Your instructions:
Write out exactly, with both ends included, the lines that run from the line containing "Task: Click the word" to the end of the entries. Pictures are not part of the answer.
Top of Data shown
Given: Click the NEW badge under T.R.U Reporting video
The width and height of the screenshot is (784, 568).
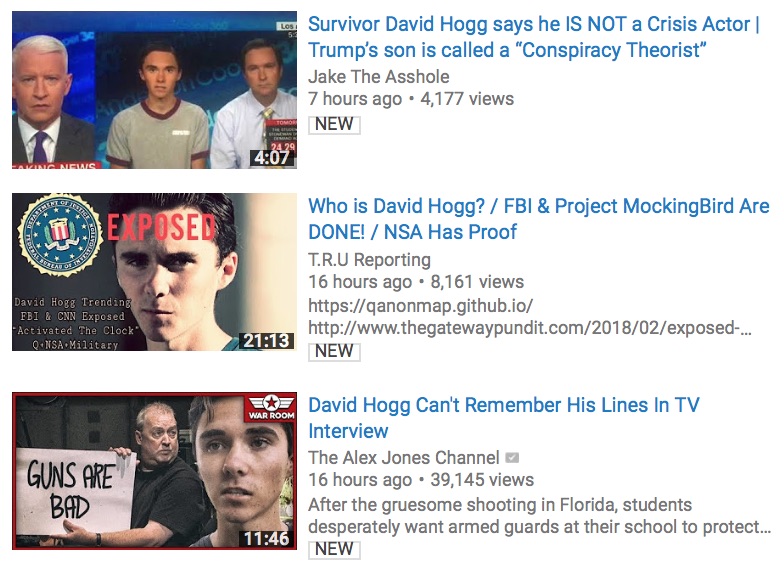Looking at the screenshot, I should (334, 352).
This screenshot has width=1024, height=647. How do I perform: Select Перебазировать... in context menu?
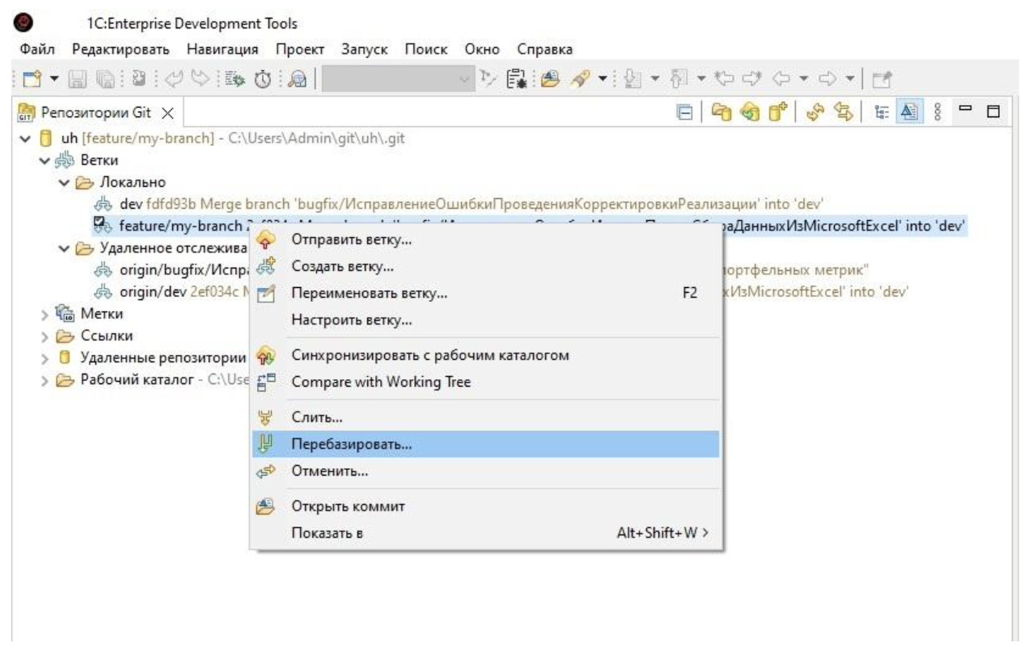click(x=351, y=444)
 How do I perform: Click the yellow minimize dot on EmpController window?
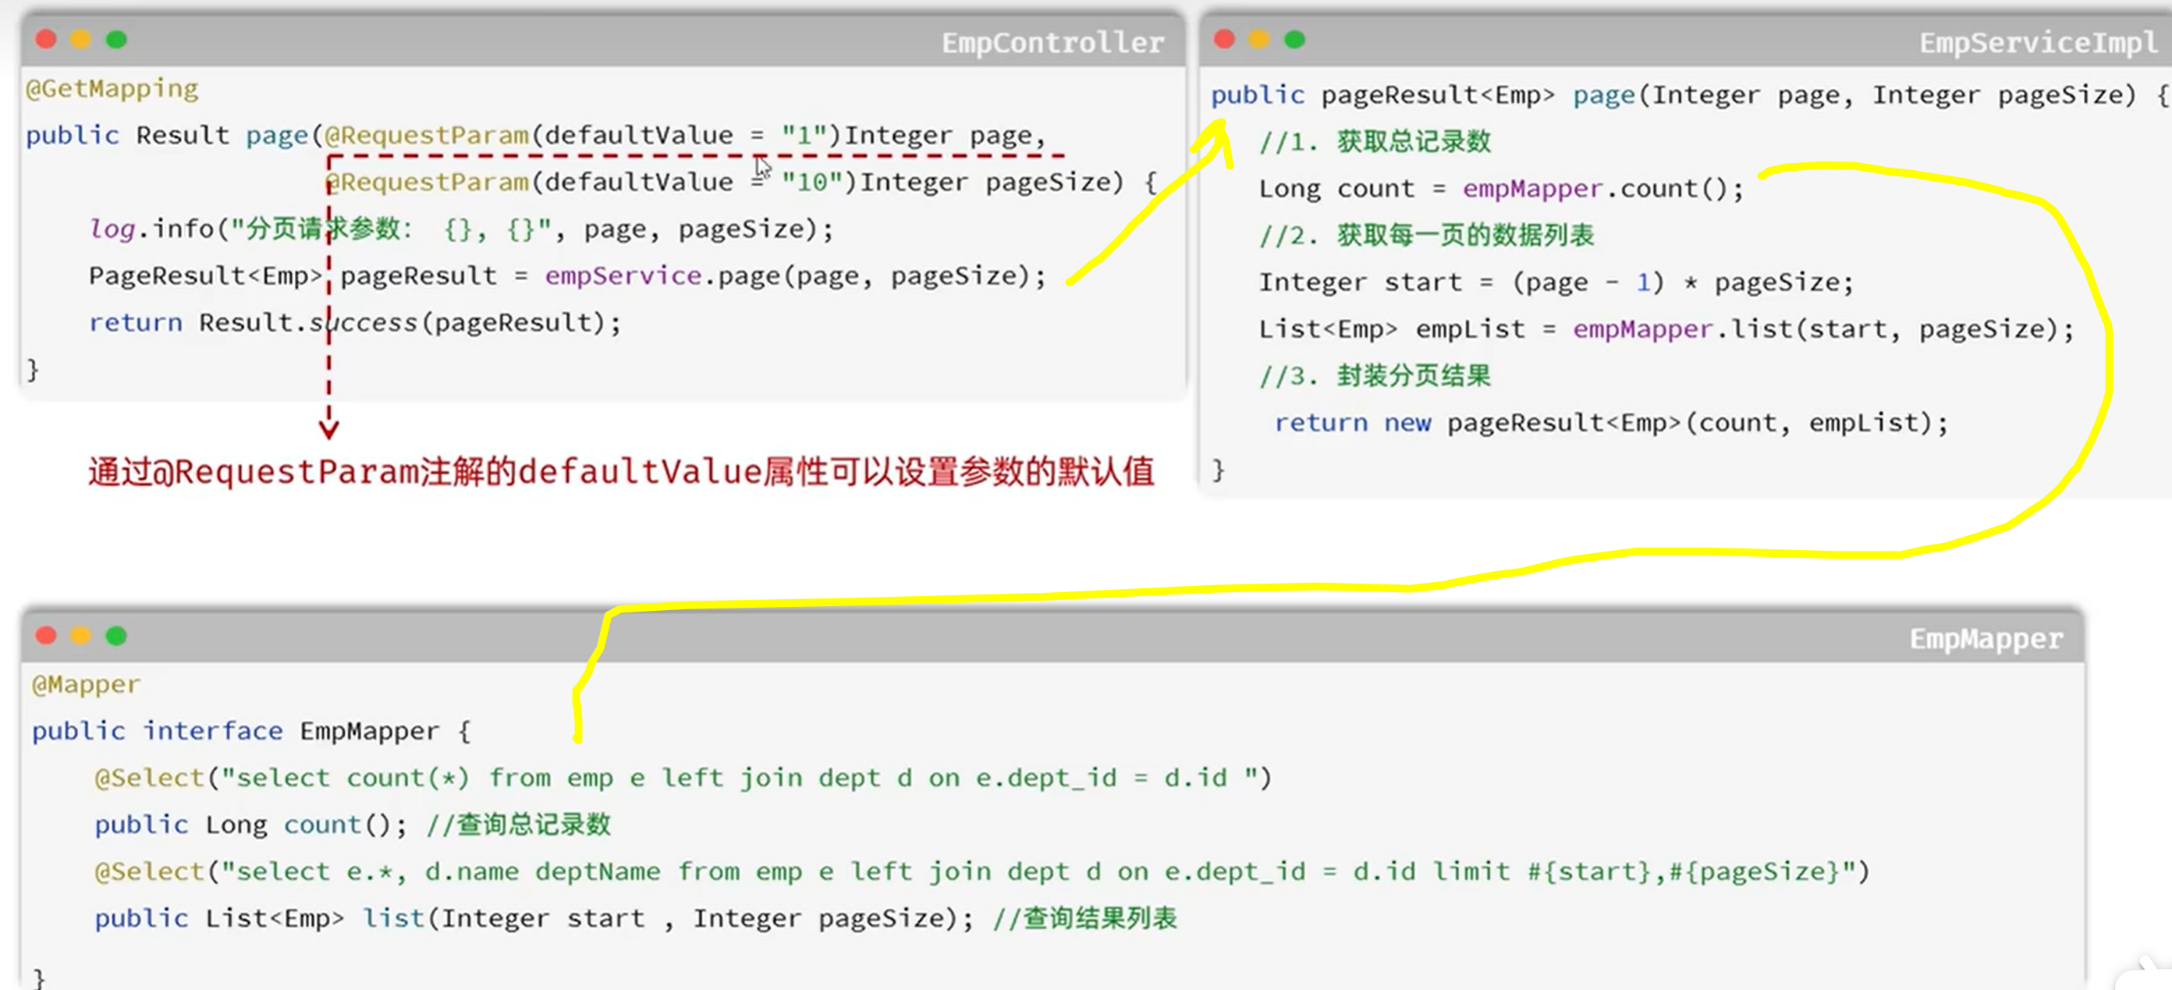click(81, 39)
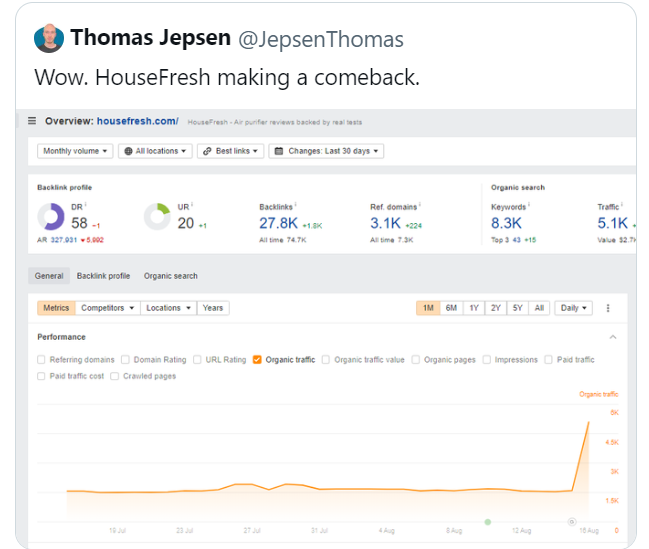Image resolution: width=649 pixels, height=549 pixels.
Task: Click the globe icon in All locations
Action: point(128,151)
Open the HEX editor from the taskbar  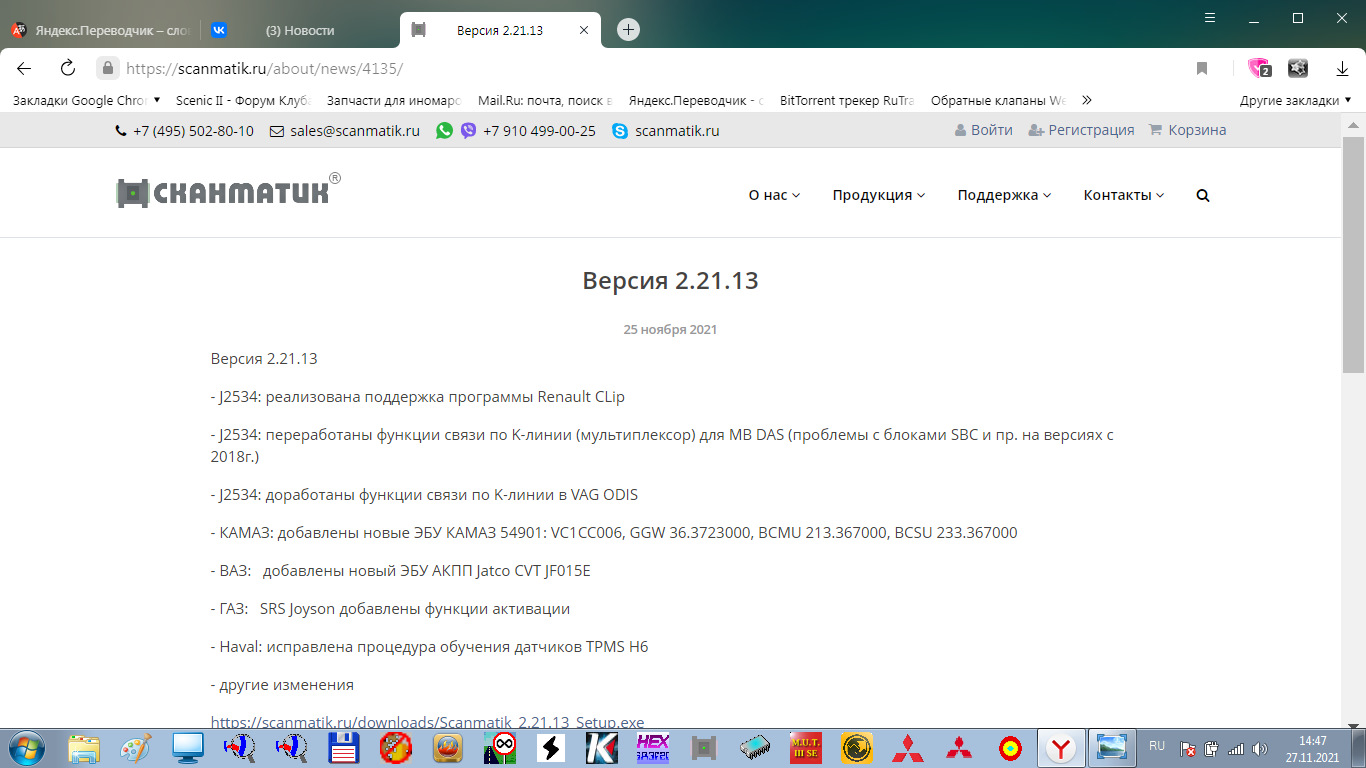[651, 748]
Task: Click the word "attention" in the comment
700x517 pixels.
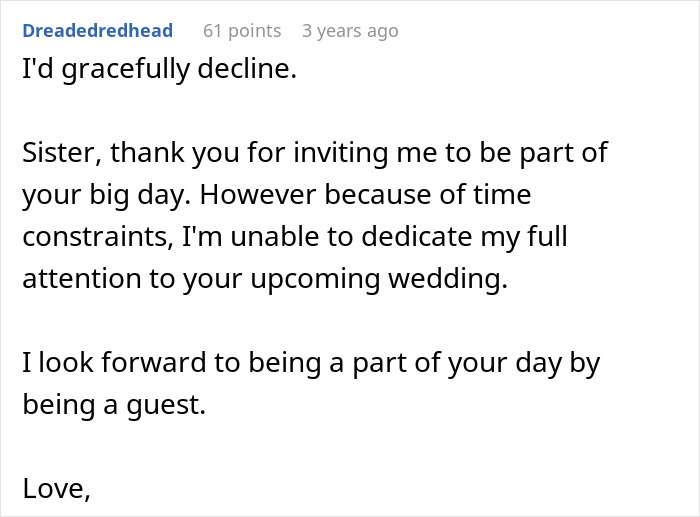Action: (83, 280)
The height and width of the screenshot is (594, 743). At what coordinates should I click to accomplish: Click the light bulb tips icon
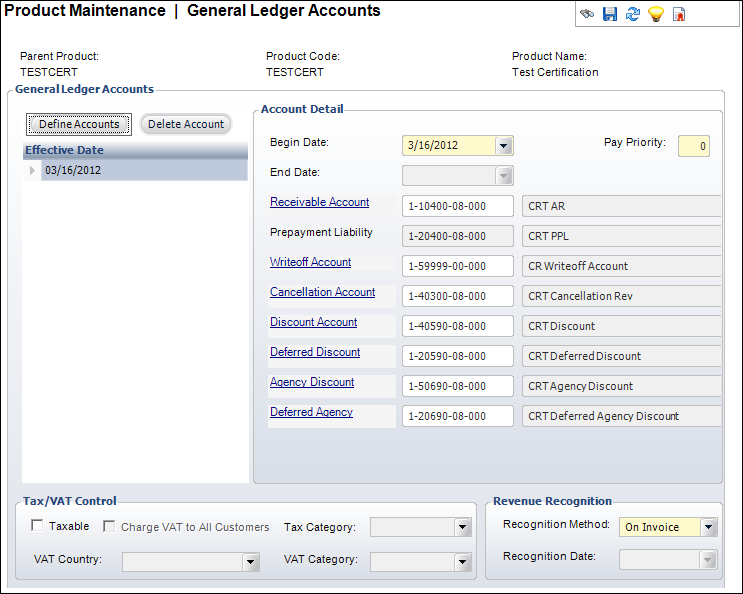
Bottom of Data shown
Exercise answer:
Task: Click the word "attention" in the comment
700x517 pixels.
Action: (83, 280)
The height and width of the screenshot is (594, 743). At what coordinates should I click to accomplish: Click the light bulb tips icon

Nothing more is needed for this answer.